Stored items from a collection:
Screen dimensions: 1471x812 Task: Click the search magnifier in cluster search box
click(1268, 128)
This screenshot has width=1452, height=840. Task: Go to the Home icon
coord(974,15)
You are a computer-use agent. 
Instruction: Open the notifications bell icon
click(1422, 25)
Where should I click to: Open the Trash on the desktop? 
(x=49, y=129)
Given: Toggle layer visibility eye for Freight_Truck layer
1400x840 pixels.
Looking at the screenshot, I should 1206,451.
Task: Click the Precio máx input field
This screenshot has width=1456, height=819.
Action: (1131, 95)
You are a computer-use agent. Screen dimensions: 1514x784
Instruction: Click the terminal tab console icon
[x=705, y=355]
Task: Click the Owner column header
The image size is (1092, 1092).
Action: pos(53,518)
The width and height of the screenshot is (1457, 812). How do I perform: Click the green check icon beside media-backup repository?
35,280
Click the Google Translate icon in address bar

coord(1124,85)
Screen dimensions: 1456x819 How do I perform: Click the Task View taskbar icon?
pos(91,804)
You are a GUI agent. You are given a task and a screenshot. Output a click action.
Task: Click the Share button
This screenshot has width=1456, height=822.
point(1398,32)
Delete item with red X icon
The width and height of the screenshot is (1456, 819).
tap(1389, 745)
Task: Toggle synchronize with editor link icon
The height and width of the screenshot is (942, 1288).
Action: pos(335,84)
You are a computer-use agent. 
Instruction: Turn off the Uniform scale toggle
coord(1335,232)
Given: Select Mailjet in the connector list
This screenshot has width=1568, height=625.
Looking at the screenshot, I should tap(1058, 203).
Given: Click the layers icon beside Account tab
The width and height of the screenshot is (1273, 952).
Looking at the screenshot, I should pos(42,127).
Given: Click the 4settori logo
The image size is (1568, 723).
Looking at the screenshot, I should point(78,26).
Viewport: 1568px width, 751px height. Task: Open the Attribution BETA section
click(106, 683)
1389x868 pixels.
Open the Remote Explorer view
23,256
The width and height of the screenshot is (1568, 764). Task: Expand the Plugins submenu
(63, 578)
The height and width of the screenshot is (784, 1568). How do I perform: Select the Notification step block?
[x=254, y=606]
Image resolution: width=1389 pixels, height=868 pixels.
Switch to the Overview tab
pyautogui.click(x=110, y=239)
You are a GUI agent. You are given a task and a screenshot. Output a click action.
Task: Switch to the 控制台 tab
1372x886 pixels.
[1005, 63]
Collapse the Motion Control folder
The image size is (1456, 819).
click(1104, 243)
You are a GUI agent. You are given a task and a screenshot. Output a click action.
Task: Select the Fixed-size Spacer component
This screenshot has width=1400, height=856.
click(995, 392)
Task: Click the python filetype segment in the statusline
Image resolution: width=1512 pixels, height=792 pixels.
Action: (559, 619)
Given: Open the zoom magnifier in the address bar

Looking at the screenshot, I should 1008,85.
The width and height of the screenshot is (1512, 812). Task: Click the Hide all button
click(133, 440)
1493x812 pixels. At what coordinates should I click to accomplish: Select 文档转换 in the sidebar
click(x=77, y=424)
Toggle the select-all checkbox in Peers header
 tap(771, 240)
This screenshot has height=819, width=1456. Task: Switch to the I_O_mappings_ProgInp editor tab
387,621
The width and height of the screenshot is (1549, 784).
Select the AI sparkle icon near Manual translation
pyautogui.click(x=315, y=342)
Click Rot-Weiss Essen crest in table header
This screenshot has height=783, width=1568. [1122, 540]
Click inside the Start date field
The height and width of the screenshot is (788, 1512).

◆ **What you should do**: Reproduce every single entry above exactly.

◆ **Solution for this problem**:
Screen dimensions: 1471x812 Task: Click the search magnifier in cluster search box
click(1268, 128)
This screenshot has width=1452, height=840. Task: Go to the Home icon
coord(974,15)
You are a computer-use agent. 
Instruction: Open the notifications bell icon
click(1422, 25)
Where should I click to: Open the Trash on the desktop? 
(x=49, y=129)
Given: Toggle layer visibility eye for Freight_Truck layer
1400x840 pixels.
Looking at the screenshot, I should 1206,451.
Task: Click the Precio máx input field
This screenshot has width=1456, height=819.
Action: (1131, 95)
You are a computer-use agent. Screen dimensions: 1514x784
Instruction: Click the terminal tab console icon
[x=705, y=355]
Task: Click the Owner column header
The image size is (1092, 1092).
Action: pos(53,518)
The width and height of the screenshot is (1457, 812). How do I perform: Click the green check icon beside media-backup repository?
35,280
Click the Google Translate icon in address bar

coord(1124,85)
Screen dimensions: 1456x819 How do I perform: Click the Task View taskbar icon?
pos(91,804)
You are a GUI agent. You are given a task and a screenshot. Output a click action.
Task: Click the Share button
This screenshot has width=1456, height=822.
point(1398,32)
Delete item with red X icon
The width and height of the screenshot is (1456, 819).
tap(1389, 745)
Task: Toggle synchronize with editor link icon
The height and width of the screenshot is (942, 1288).
Action: pos(335,84)
You are a computer-use agent. 
Instruction: Turn off the Uniform scale toggle
coord(1335,232)
Given: Select Mailjet in the connector list
This screenshot has width=1568, height=625.
Looking at the screenshot, I should tap(1058, 203).
Given: Click the layers icon beside Account tab
The width and height of the screenshot is (1273, 952).
Looking at the screenshot, I should pos(42,127).
Given: Click the 4settori logo
The image size is (1568, 723).
Looking at the screenshot, I should point(78,26).
Viewport: 1568px width, 751px height. Task: Open the Attribution BETA section
click(106, 683)
1389x868 pixels.
Open the Remote Explorer view
23,256
The width and height of the screenshot is (1568, 764). Task: Expand the Plugins submenu
(63, 578)
The height and width of the screenshot is (784, 1568). How do I perform: Select the Notification step block?
[x=254, y=606]
Image resolution: width=1389 pixels, height=868 pixels.
Switch to the Overview tab
pyautogui.click(x=110, y=239)
You are a GUI agent. You are given a task and a screenshot. Output a click action.
Task: Switch to the 控制台 tab
1372x886 pixels.
[1005, 63]
Collapse the Motion Control folder
The image size is (1456, 819).
click(1104, 243)
You are a GUI agent. You are given a task and a screenshot. Output a click action.
Task: Select the Fixed-size Spacer component
This screenshot has width=1400, height=856.
click(995, 392)
Task: Click the python filetype segment in the statusline
Image resolution: width=1512 pixels, height=792 pixels.
Action: (559, 619)
Given: Open the zoom magnifier in the address bar

Looking at the screenshot, I should 1008,85.
The width and height of the screenshot is (1512, 812). Task: Click the Hide all button
click(133, 440)
1493x812 pixels. At what coordinates should I click to accomplish: Select 文档转换 in the sidebar
click(x=77, y=424)
Toggle the select-all checkbox in Peers header
 tap(771, 240)
This screenshot has height=819, width=1456. Task: Switch to the I_O_mappings_ProgInp editor tab
387,621
The width and height of the screenshot is (1549, 784).
Select the AI sparkle icon near Manual translation
pyautogui.click(x=315, y=342)
Click Rot-Weiss Essen crest in table header
This screenshot has height=783, width=1568. [1122, 540]
Click inside the Start date field
The height and width of the screenshot is (788, 1512).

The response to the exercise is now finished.